▸ WHAT YOU WILL DO: A word-for-word restatement of all the records is the required answer.

+ + + + +

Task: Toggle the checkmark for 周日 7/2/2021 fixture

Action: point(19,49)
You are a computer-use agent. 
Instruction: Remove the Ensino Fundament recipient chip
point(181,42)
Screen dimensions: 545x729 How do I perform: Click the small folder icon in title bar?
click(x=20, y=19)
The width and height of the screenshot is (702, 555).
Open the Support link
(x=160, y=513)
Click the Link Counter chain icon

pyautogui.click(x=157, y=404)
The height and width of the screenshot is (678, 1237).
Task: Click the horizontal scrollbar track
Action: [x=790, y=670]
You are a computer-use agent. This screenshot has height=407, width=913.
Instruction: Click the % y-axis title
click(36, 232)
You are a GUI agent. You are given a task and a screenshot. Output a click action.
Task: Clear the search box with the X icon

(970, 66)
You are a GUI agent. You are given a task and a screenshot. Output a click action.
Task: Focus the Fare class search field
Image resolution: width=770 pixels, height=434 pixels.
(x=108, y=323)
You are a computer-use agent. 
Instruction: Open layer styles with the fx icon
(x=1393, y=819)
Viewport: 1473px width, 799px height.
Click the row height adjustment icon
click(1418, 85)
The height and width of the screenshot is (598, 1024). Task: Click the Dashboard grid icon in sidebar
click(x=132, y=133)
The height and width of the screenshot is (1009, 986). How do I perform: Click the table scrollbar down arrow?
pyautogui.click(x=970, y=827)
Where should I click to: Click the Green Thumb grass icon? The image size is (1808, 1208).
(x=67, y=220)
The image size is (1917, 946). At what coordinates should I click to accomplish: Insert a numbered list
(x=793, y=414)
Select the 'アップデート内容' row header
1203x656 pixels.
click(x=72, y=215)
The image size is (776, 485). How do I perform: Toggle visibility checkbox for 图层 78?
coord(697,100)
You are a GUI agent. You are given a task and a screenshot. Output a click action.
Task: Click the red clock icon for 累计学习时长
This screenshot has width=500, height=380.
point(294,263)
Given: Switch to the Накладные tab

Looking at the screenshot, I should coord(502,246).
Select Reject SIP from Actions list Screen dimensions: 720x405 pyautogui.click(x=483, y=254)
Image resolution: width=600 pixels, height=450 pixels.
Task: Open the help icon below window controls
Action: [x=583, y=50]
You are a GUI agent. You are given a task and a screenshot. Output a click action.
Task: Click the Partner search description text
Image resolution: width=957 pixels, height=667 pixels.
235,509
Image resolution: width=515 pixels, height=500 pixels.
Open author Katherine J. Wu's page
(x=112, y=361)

+ + + + +

▸ WRITTEN RESPONSE:
Task: Toggle the checkmark for 周日 7/2/2021 fixture

Action: point(19,49)
You are a computer-use agent. 
Instruction: Remove the Ensino Fundament recipient chip
point(181,42)
Screen dimensions: 545x729 How do I perform: Click the small folder icon in title bar?
click(x=20, y=19)
The width and height of the screenshot is (702, 555).
Open the Support link
(x=160, y=513)
Click the Link Counter chain icon

pyautogui.click(x=157, y=404)
The height and width of the screenshot is (678, 1237).
Task: Click the horizontal scrollbar track
Action: [x=790, y=670]
You are a computer-use agent. This screenshot has height=407, width=913.
Instruction: Click the % y-axis title
click(36, 232)
You are a GUI agent. You are given a task and a screenshot. Output a click action.
Task: Clear the search box with the X icon

(970, 66)
You are a GUI agent. You are given a task and a screenshot. Output a click action.
Task: Focus the Fare class search field
Image resolution: width=770 pixels, height=434 pixels.
(x=108, y=323)
You are a computer-use agent. 
Instruction: Open layer styles with the fx icon
(x=1393, y=819)
Viewport: 1473px width, 799px height.
Click the row height adjustment icon
click(1418, 85)
The height and width of the screenshot is (598, 1024). Task: Click the Dashboard grid icon in sidebar
click(x=132, y=133)
The height and width of the screenshot is (1009, 986). How do I perform: Click the table scrollbar down arrow?
pyautogui.click(x=970, y=827)
Where should I click to: Click the Green Thumb grass icon? The image size is (1808, 1208).
(x=67, y=220)
The image size is (1917, 946). At what coordinates should I click to accomplish: Insert a numbered list
(x=793, y=414)
Select the 'アップデート内容' row header
1203x656 pixels.
click(x=72, y=215)
The image size is (776, 485). How do I perform: Toggle visibility checkbox for 图层 78?
coord(697,100)
You are a GUI agent. You are given a task and a screenshot. Output a click action.
Task: Click the red clock icon for 累计学习时长
This screenshot has width=500, height=380.
point(294,263)
Given: Switch to the Накладные tab

Looking at the screenshot, I should coord(502,246).
Select Reject SIP from Actions list Screen dimensions: 720x405 pyautogui.click(x=483, y=254)
Image resolution: width=600 pixels, height=450 pixels.
Task: Open the help icon below window controls
Action: [x=583, y=50]
You are a GUI agent. You are given a task and a screenshot. Output a click action.
Task: Click the Partner search description text
Image resolution: width=957 pixels, height=667 pixels.
235,509
Image resolution: width=515 pixels, height=500 pixels.
Open author Katherine J. Wu's page
(x=112, y=361)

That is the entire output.